Stored data entries:
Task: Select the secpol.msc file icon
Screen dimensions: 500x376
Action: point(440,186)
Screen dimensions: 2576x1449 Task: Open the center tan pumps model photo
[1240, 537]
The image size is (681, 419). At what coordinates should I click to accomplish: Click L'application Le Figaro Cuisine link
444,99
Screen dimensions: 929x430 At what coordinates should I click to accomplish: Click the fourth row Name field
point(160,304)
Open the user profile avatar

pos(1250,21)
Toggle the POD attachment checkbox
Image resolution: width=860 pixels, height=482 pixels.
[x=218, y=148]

- [Your task] Each record must be reproduced exactly, with nothing missing.

- [Worked solution]
Task: Select the secpol.msc file icon
Screen dimensions: 500x376
Action: point(440,186)
Screen dimensions: 2576x1449 Task: Open the center tan pumps model photo
[1240, 537]
The image size is (681, 419). At what coordinates should I click to accomplish: Click L'application Le Figaro Cuisine link
444,99
Screen dimensions: 929x430 At what coordinates should I click to accomplish: Click the fourth row Name field
point(160,304)
Open the user profile avatar

pos(1250,21)
Toggle the POD attachment checkbox
Image resolution: width=860 pixels, height=482 pixels.
[x=218, y=148]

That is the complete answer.